*** Opening of Extracted information ***

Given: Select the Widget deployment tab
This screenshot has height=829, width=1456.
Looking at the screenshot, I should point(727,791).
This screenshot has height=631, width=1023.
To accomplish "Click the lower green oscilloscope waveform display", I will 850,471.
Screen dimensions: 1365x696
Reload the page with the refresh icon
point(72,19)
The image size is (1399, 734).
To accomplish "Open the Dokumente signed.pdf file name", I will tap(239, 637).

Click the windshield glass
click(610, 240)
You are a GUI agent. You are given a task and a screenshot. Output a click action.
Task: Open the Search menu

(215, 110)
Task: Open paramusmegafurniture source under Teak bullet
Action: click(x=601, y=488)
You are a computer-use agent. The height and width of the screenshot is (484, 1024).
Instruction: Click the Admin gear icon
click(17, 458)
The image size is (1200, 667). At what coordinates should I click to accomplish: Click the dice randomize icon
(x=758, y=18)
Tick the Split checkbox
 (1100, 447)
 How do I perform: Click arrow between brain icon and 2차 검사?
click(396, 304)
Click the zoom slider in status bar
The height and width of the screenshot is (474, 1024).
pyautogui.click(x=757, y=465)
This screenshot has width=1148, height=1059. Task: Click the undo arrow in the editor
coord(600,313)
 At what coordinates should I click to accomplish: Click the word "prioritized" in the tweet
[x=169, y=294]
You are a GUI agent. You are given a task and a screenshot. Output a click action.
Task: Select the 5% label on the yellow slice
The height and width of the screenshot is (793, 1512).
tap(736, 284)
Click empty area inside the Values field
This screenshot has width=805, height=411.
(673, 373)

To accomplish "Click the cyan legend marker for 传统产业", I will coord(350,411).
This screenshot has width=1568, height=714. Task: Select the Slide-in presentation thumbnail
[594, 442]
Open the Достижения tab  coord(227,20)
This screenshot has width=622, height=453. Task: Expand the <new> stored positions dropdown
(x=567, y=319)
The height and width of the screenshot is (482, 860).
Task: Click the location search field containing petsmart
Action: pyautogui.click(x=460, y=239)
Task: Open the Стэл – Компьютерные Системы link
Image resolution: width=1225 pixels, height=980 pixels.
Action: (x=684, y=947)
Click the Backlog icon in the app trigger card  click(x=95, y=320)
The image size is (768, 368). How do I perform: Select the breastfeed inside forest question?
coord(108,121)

*** Close of Extracted information ***

Goal of the exercise:
Copy out the records shown above, every one, exactly.

Exercise result:
Given: Select the Widget deployment tab
This screenshot has height=829, width=1456.
Looking at the screenshot, I should point(727,791).
This screenshot has height=631, width=1023.
To accomplish "Click the lower green oscilloscope waveform display", I will 850,471.
Screen dimensions: 1365x696
Reload the page with the refresh icon
point(72,19)
The image size is (1399, 734).
To accomplish "Open the Dokumente signed.pdf file name", I will tap(239, 637).

Click the windshield glass
click(610, 240)
You are a GUI agent. You are given a task and a screenshot. Output a click action.
Task: Open the Search menu

(215, 110)
Task: Open paramusmegafurniture source under Teak bullet
Action: click(x=601, y=488)
You are a computer-use agent. The height and width of the screenshot is (484, 1024).
Instruction: Click the Admin gear icon
click(17, 458)
The image size is (1200, 667). At what coordinates should I click to accomplish: Click the dice randomize icon
(x=758, y=18)
Tick the Split checkbox
 (1100, 447)
 How do I perform: Click arrow between brain icon and 2차 검사?
click(396, 304)
Click the zoom slider in status bar
The height and width of the screenshot is (474, 1024).
pyautogui.click(x=757, y=465)
This screenshot has width=1148, height=1059. Task: Click the undo arrow in the editor
coord(600,313)
 At what coordinates should I click to accomplish: Click the word "prioritized" in the tweet
[x=169, y=294]
You are a GUI agent. You are given a task and a screenshot. Output a click action.
Task: Select the 5% label on the yellow slice
The height and width of the screenshot is (793, 1512).
tap(736, 284)
Click empty area inside the Values field
This screenshot has width=805, height=411.
(673, 373)

To accomplish "Click the cyan legend marker for 传统产业", I will coord(350,411).
This screenshot has width=1568, height=714. Task: Select the Slide-in presentation thumbnail
[594, 442]
Open the Достижения tab  coord(227,20)
This screenshot has width=622, height=453. Task: Expand the <new> stored positions dropdown
(x=567, y=319)
The height and width of the screenshot is (482, 860).
Task: Click the location search field containing petsmart
Action: pyautogui.click(x=460, y=239)
Task: Open the Стэл – Компьютерные Системы link
Image resolution: width=1225 pixels, height=980 pixels.
Action: (x=684, y=947)
Click the Backlog icon in the app trigger card  click(x=95, y=320)
The image size is (768, 368). How do I perform: Select the breastfeed inside forest question?
coord(108,121)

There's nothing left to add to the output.